The First Rule of Plant Transposable Element Silencing: Location, Location, Location

Abstract

Transposable elements (TEs) are mobile units of DNA that comprise large portions of plant genomes. Besides creating mutations via transposition and contributing to genome size, TEs play key roles in chromosome architecture and gene regulation. TE activity is repressed by overlapping mechanisms of chromatin condensation, epigenetic transcriptional silencing, and targeting by small interfering RNAs. The specific regulation of different TEs, as well as their different roles in chromosome architecture and gene regulation, is specified by where on the chromosome the TE is located: near a gene, within a gene, in a pericentromere/TE island, or at the centromere core. In this Review, we investigate the silencing mechanisms responsible for inhibiting TE activity for each of these chromosomal contexts, emphasizing that chromosomal location is the first rule dictating the specific regulation of each TE.

Figure 1.

The Four TE Chromosomal Contexts Discussed in This Review. TEs are shown as red, pink, and orange triangles, gene exons as green boxes, and tandem repeats as yellow triangles.

Figure 2.

RdDM and Maintenance TE Silencing Mechanisms. (A) TEs near and within genes are targeted by RdDM. RNA Pol IV is recruited to TE templates via H3K9me2 (Law et al., 2013). Pol V is recruited to TEs via DNA methylation (Johnson et al., 2014; Liu et al., 2014). The Pol IV/RDR2 complex generates double-stranded RNAs that are cleaved by DCL3 into 24-nucleotide siRNAs. These 24-nucleotide siRNAs are incorporated into and guide an AGO family protein to target the Pol V scaffold transcript, resulting in DRM2-mediated DNA methylation of cytosines in all sequence contexts. See text for details. (B) TEs are maintained in a silenced state by maintenance DNA methyltransferases (MET1, CMT3, and CMT2). MET1 acts after DNA synthesis to propagate CG methylation to the new DNA strand. CMT3 and CMT2 operate in a positive feedback loop of H3K9me2 and CHG/CHH context DNA methylation with the histone methyltransferase proteins KYP/SUVH4, SUVH5, and SUVH6. Protein sizes not to scale.

Figure 3.

Silencing at TE Edges. (A) The KYP/CMT cycle and/or RdDM function to spread H3K9me2 and cytosine DNA methylation outward from TEs toward neighboring genes.

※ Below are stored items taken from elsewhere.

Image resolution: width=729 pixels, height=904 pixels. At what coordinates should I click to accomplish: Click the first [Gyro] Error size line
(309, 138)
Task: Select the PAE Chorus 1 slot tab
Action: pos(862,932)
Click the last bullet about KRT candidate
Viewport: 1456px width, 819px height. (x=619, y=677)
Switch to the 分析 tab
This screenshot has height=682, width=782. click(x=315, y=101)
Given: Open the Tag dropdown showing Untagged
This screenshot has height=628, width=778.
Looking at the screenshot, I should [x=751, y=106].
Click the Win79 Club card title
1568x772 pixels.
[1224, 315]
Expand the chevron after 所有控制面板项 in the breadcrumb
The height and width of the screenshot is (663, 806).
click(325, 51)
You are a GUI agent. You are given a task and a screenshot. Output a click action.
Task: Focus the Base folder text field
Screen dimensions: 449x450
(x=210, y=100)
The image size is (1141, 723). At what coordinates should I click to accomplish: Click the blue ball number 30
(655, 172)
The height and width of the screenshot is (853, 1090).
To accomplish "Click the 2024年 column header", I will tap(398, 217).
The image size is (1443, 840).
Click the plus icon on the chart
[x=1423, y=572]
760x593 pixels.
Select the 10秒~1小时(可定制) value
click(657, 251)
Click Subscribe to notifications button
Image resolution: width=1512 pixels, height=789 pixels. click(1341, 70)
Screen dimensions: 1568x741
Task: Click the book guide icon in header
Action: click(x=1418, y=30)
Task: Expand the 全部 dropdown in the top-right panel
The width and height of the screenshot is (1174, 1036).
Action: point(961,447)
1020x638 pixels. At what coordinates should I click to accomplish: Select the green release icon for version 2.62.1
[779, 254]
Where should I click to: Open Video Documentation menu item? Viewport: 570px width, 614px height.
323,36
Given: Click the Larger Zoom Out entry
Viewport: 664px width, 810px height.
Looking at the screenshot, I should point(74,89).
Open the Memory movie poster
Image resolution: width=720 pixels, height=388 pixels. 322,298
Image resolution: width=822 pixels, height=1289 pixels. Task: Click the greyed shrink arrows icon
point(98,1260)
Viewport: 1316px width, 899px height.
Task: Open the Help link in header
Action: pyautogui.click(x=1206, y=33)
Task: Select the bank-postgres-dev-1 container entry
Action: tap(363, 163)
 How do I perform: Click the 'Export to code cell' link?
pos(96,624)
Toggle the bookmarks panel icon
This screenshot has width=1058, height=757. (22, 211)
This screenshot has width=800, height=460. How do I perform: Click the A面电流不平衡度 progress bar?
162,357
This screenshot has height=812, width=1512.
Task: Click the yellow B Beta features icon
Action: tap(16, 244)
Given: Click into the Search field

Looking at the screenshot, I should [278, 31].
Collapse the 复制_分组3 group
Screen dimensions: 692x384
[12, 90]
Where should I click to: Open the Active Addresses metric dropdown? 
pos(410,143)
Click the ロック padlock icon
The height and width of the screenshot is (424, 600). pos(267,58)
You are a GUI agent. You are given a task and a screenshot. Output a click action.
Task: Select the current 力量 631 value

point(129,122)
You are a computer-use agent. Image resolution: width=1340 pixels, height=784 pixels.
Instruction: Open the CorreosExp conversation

IBM1 and ROS1 remove methylation from H3K9me2 and DNA, respectively, stopping their spread into surrounding genes. JMJ14, LDL1, and LDL2 remove the genic mark of H3K4 methylation out of the silenced TEs. These mechanisms produce a sharp euchromatin-to-heterochromatin boundary or edge compared with the interior of the TE or flanking gene, represented here by the CHH methylation profile (green) of the TE and surrounding region. (B) The methylstat model of ROS1 regulation. The RdDM of an upstream TE spreads into the Ros1 promoter region. This spread of methylation activates Ros1 expression. The ROS1 protein prunes DNA methylation from its own promoter and limits the spread of methylation out of the TE. In this manner, ROS1 regulates its own expression and can potentially gauge and respond to the genome-wide activity level of RdDM.

Figure 4.

Punctuated Bursts of Different TE Lineages from the Same Plant Genome. Phylogenetic reconstructions of TE activity demonstrate that amplification of different TE lineages (green, orange, dark blue, light blue, and purple) within the same genome did not occur at the same time. Branch points represent TE transposition events, and branch length represents TE divergence. These data and model, adapted from Daron et al. (2014), refutes the “genome shock” hypothesis where the silencing pressure inhibiting all TEs is simultaneously released, and many or all TEs undergo a coordinated burst of activity. Rather, these data suggest that TE activity and genome expansion in plants are due to the ability of preexisting individual elements to separately circumvent silencing and go through a boom period of activity before resilencing. MYA, million years ago.

Figure 5.

Two Mutually Exclusive Mechanisms of CHH Methylation. TE CHH methylation either occurs via RdDM (left) or CMT2-mediated maintenance methylation (right) (Stroud et al., 2014; Li et al., 2015; McCue et al., 2015). RdDM acts at small TEs near genes on the euchromatic chromosome arms (green arrow), while CMT2 acts at TEs in pericentromeres, knobs, and TE islands (red arrows). Both of these pathways rely on existing H3K9me2, but how this one mark is differentially interpreted for either RdDM or CMT2-based maintenance methylation (but not both at the same time) is currently a critical question in the field. Protein sizes not to scale.